Category Archives: text mining

Navigating the Machine Learning job market

Over the past couple of months, I have been trying to navigate the machine learning job market. It has been a bewildering, confusing, and yet immensely satisfying and informative time. Talking with friends in similar situations, I find a lot of common threads, and I find surprisingly little clarity online regarding this.

So I’ve just decided to put together the sum total of my experiences. Your mileage may vary. After you’re done being a fresher, your situation and what you’re looking for gets a little more unique, so take whatever I say with a pinch of salt.

I’ve been passionate about machine learning for six years or more now. Though I didn’t realize it at that time, a lot of project choices, career choices and course choices I made were with the thought of ‘does this help me get closer to a research-oriented job that involves text mining in some form?’.  I went to grad school at a university that was very research oriented and worked on a master’s thesis on an NLP problem, as well as a ton of projects in courses. My first job after that involved NLP in the finance industry. My second job also involved text processing. The jobs I got offers from after this period also involve NLP strongly. I’ve literally never worked on anything else. So you can understand where I’m coming from.

So. Machine learning jobs. Where are they, usually?

Literally everywhere, it turns out. Every company seems to have a research division that involves something to do with data, and data mining. The nature of these positions can vary.

There are positions where you need to have some knowledge of machine learning, and it kind of informs your job, which might or might not involve having to use ML-based solutions. Usually these positions are at large companies. As an example, you might be in a team whose output is, say, an email client. There’s some ML used in some features of the product, and it is important for you to be able to grasp and work around those algorithms, or be able to analyze data, but on a day to day basis you’re working on writing code that doesn’t involve any ML.

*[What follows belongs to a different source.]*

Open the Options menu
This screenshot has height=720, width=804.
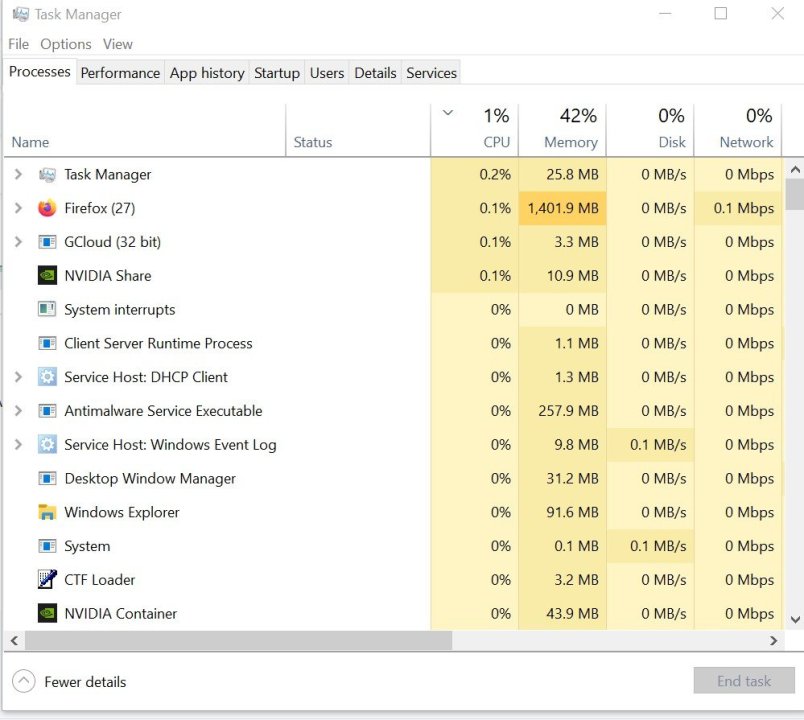66,44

There are other similar positions where you deal with a higher volume of data, and they have simple solutions to get meaning out of them. Maybe they use Vowpal Wabbit on a Hadoop cluster on occasion. Or Mahout. But they’ve got the ML bit nailed down, and more of the work involves just doing big data kind of work. These positions are more ubiquitous. If you have some ML on your resume, as well as Hadoop or HBase, these doors open up to you. Most of the places that require this kind of a skillset are mid-sized companies kind of out of the startup phase.

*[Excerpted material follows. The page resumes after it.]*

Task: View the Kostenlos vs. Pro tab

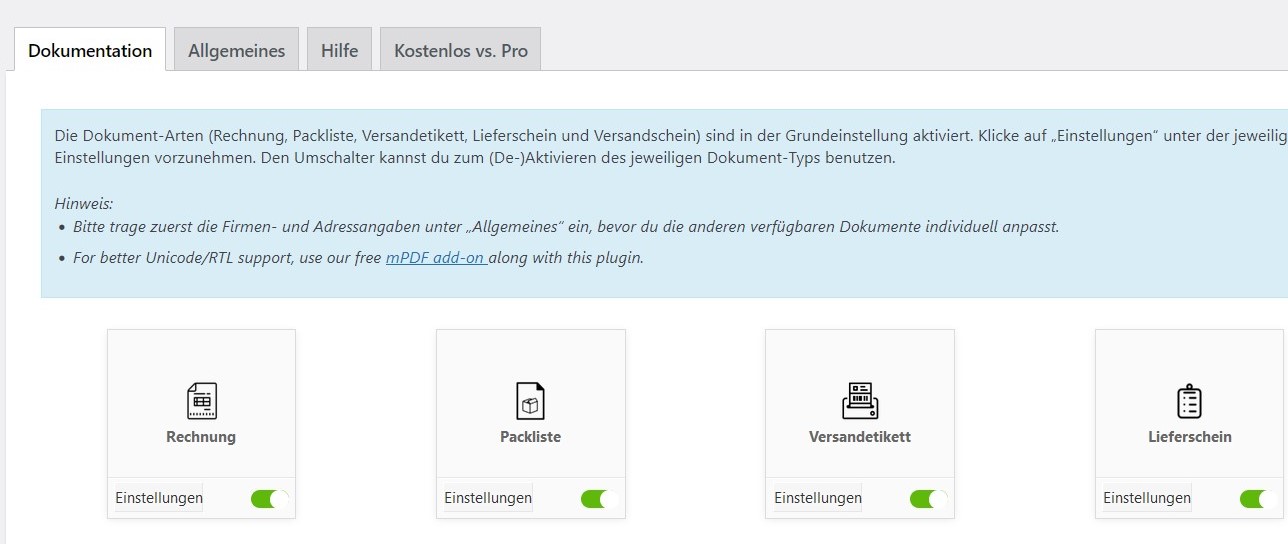Action: [x=460, y=50]
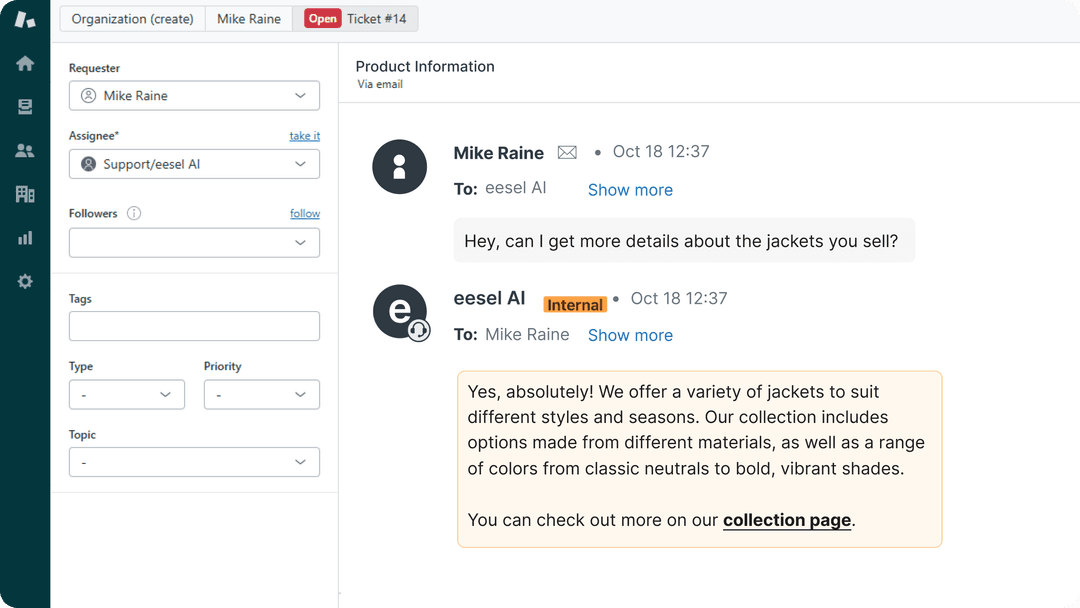The image size is (1080, 608).
Task: Open the reports bar chart icon
Action: 24,238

Then you have the Data Scientist positions. This phrase is pretty catchall, and you find a wide variety of positions if you look for this title. Often at big firms, it means that you have knowledge of statistics, and can deal with tools like R, Excel, SQL databases, and maybe Python in order to find insights that help with business decisions. The volume of data you deal with isn’t usually large.

At startups though, this title means a lot more. You are usually interviewing to be the go-to person for all the ML needs in the company. The kind of skills interview all the ones I mentioned above, apart from having a thorough knowledge of other things like scikit-learn and Weka, as well as having worked on ML projects. Some big data experience is usually a plus. Often, you’re finding insights in the data and prototyping things that an engineering team will put in production. Or maybe you’re also doing that if ML is not central to the startup’s core business.

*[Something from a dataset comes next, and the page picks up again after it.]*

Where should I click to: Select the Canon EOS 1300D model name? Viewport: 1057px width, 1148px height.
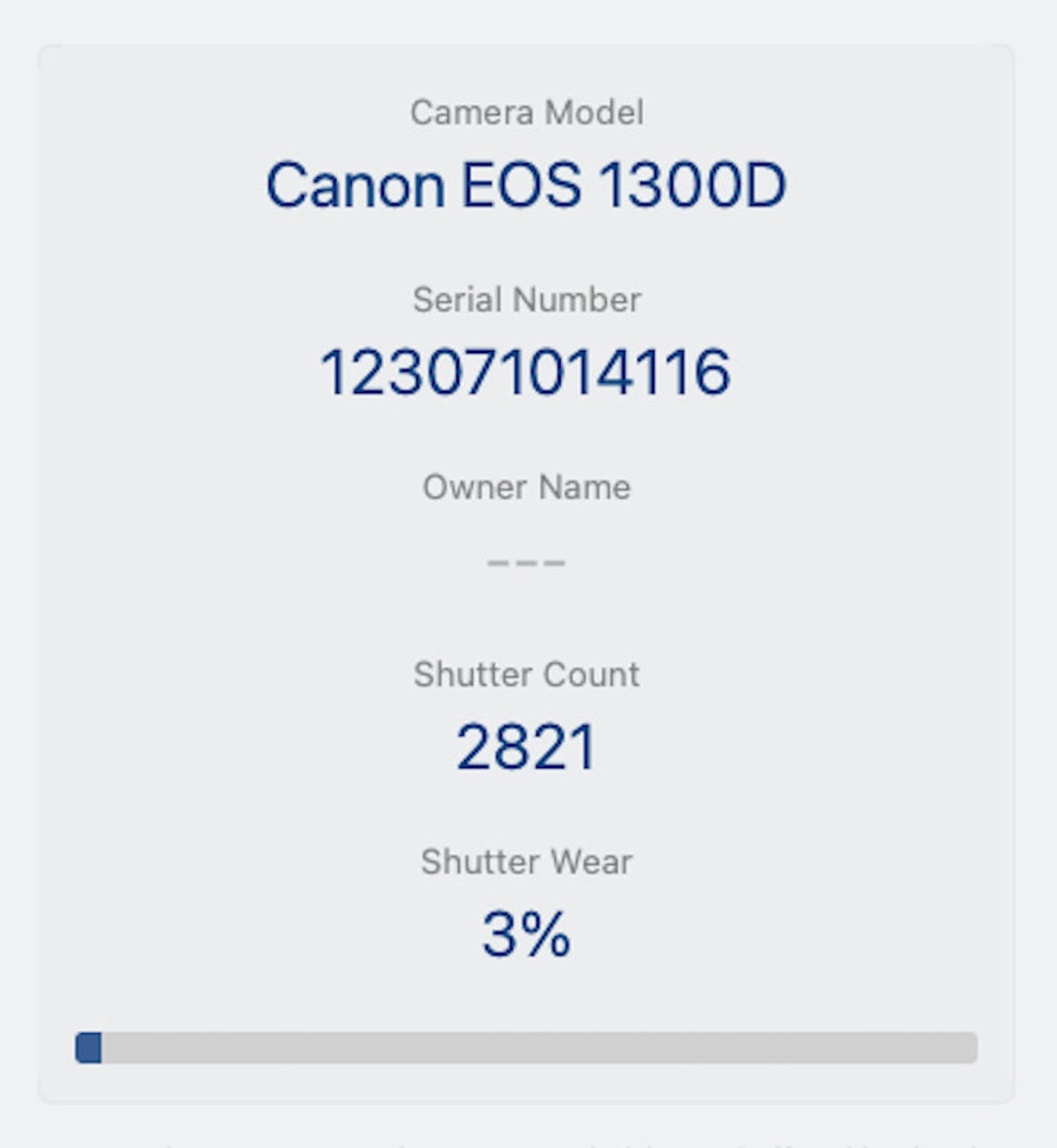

Most people are looking for the Research Engineer job. You aren’t usually coming up with new algorithms. But you’re implementing some. On the upper end of the scale, you’re going through research papers and implementing the algorithms in them and making them work. You need a fair idea of putting code into production and deviate from research in adding layers to things to make your system work in a more deterministic, debuggable fashion. An example would be several jobs at LinkedIn where a lot of the features on the site need you to use collaborative filtering or classification. Increasingly, these jobs work on large data, but often that is not the case, and people manage fine using parallel processing instead of graph databases and mapreduce.

In a mature team, this position might not require you to use your ML skills on a day to day basis. In a new team, this position would need you to work on end to end systems that happen to use ML that you will be implementing.

In larger firms, you probably just need to have worked on ML in grad school, and your past jobs. It doesn’t matter the nature of the kind of data you’ve worked on. In startups though, they start looking for more specific skills. Like they’d want someone who’s specifically worked on topic modelling. Or machine translation. The complexity of their system doesn’t usually call for a PhD. They would grab an off the shelf solution if they could. But they would ideally want someone who has an idea of these things own this component and manage it completely, and be able to hit the ground running, which is why they want someone who’s worked on same or similar things previously.

Which brings me to another point. All ML jobs aren’t equally interviewed for.

Several large as well as mid-sized tech firms hire you for the company, not for a specific team or role. Usually, the recruiter finds you based on buzzwords in your resume, and sets up interviews with you. The folks interviewing you probably work in teams that have nothing to do with your skills. It is possible you go through interviews not answering even one ML question. Later when you get hired, they try to match you to a team, and they try to take into account your ML background to place you in a relevant team. If you’re interviewing for a specific kind of job, this makes it harder as you don’t know until you’re done with the whole process about what kind of work you’ll be doing.

Like I said before, at startups probably, you’ll know exactly what kinds of problems you’ll be working on. But more often, you’re hired into a group of sister teams. They all require similar skills. Maybe they work on different components of the same product, all of which use ML in different ways. So you have a fair idea of what you’ll be working on, but not necessarily a clear picture. You might end up working at the heart of the ML algorithm, or maybe you’re preprocessing text. The interviews will go over your ML background and previous projects as well as ML-related problem-solving.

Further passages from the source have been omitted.